▸ Work to complete: Recast as a JSON list of strings, one string per line and blank lines omitted, everything in the records from the line containing "Task: Click the 新建群 button" down to the line containing "coord(302,268)", both included.

/---

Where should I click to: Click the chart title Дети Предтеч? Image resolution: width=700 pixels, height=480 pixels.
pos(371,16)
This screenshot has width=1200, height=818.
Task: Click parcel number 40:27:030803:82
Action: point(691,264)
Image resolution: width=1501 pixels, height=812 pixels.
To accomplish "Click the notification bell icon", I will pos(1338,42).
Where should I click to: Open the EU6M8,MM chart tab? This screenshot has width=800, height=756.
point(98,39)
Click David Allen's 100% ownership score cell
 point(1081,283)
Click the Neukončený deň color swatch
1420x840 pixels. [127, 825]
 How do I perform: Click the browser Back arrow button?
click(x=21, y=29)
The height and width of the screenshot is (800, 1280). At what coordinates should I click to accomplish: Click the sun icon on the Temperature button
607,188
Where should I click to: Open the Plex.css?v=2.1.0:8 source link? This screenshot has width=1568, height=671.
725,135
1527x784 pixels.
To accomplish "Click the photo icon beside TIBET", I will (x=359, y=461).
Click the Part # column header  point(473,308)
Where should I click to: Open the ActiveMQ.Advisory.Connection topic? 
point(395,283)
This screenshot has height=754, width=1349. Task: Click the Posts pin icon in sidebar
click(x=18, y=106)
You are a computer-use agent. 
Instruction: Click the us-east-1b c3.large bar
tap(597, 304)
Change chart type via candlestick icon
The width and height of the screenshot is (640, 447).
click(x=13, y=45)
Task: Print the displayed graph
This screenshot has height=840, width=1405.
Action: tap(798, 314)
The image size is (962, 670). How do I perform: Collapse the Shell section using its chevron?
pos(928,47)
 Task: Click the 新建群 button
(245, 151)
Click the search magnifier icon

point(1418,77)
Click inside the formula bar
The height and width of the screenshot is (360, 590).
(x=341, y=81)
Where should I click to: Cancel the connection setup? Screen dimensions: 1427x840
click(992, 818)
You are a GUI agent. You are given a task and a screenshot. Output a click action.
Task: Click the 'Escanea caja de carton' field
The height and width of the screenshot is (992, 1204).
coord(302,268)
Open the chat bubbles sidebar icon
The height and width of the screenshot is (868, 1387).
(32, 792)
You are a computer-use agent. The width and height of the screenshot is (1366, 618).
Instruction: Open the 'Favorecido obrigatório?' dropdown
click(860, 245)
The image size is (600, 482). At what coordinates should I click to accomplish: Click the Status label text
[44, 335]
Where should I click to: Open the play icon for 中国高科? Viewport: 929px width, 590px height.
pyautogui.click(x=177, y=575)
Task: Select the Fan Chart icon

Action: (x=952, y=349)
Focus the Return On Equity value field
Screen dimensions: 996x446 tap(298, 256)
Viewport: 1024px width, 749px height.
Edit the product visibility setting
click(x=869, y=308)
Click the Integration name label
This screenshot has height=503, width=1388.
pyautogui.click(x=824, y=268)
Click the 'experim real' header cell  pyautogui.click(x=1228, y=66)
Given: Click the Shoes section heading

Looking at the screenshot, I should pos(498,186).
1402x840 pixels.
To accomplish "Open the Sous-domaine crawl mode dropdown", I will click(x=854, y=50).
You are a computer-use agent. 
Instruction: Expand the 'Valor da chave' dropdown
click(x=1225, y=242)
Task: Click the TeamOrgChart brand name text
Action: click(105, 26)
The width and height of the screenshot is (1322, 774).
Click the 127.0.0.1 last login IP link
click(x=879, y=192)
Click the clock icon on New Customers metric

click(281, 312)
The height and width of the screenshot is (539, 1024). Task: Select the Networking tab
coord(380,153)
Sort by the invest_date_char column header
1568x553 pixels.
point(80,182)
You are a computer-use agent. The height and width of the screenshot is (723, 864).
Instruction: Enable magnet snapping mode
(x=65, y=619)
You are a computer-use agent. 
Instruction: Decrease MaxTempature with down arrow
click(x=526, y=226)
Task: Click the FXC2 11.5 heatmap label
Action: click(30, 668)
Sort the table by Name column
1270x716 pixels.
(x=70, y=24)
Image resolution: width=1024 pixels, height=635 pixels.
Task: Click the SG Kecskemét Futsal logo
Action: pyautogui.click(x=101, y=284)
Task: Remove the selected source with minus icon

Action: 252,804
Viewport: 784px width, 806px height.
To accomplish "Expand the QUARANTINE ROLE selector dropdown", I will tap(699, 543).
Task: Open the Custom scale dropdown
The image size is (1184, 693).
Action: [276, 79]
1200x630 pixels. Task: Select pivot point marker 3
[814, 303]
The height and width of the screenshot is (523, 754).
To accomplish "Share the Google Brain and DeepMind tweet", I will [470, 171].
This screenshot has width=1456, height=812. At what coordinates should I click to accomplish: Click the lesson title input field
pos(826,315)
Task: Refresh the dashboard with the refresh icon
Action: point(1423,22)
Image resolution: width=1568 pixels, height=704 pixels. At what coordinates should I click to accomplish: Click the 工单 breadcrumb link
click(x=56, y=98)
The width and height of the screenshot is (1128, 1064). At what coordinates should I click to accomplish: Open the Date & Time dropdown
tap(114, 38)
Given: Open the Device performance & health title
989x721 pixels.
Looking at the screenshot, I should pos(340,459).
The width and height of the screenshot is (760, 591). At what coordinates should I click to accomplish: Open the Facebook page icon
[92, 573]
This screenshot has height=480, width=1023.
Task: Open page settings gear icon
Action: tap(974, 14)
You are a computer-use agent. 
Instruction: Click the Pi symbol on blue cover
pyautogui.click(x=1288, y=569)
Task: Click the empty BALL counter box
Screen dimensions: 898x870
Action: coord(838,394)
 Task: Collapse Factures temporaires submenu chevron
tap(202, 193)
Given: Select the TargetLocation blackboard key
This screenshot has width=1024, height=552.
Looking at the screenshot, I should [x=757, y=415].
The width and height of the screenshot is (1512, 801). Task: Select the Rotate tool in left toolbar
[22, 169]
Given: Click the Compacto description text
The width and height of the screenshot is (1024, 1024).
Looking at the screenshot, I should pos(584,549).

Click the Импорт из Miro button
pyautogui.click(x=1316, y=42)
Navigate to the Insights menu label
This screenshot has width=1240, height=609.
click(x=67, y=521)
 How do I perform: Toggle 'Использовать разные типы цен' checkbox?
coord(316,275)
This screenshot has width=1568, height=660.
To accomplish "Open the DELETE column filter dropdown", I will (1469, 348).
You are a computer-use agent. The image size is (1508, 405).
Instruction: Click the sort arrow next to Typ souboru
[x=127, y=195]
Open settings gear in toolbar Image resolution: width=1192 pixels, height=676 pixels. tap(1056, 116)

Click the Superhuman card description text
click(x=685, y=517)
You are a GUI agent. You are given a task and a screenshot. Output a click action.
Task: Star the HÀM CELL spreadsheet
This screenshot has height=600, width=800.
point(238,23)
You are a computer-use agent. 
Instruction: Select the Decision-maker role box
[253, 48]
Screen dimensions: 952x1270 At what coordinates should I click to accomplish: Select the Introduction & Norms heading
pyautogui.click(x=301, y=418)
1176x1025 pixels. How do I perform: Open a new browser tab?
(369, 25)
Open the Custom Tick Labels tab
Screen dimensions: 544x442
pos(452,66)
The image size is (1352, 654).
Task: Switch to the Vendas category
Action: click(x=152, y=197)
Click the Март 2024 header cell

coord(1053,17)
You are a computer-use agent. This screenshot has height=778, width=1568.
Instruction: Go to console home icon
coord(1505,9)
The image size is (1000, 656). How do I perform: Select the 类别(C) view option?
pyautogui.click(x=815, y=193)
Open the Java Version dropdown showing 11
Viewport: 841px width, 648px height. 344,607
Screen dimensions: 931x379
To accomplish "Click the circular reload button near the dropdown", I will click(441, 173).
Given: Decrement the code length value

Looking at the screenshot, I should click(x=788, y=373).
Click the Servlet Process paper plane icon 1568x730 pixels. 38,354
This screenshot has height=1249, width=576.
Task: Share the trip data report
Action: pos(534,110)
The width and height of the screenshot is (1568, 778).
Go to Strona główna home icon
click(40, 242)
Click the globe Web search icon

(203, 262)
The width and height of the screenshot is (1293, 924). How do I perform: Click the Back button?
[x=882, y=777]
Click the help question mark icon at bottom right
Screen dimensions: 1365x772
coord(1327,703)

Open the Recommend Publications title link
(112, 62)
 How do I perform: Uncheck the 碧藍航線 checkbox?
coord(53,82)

\---

▸ The answer:
[
  " Task: Click the 新建群 button",
  "(245, 151)",
  "Click the search magnifier icon",
  "point(1418,77)",
  "Click inside the formula bar",
  "The height and width of the screenshot is (360, 590).",
  "(x=341, y=81)",
  "Where should I click to: Cancel the connection setup? Screen dimensions: 1427x840",
  "click(992, 818)",
  "You are a GUI agent. You are given a task and a screenshot. Output a click action.",
  "Task: Click the 'Escanea caja de carton' field",
  "The height and width of the screenshot is (992, 1204).",
  "coord(302,268)"
]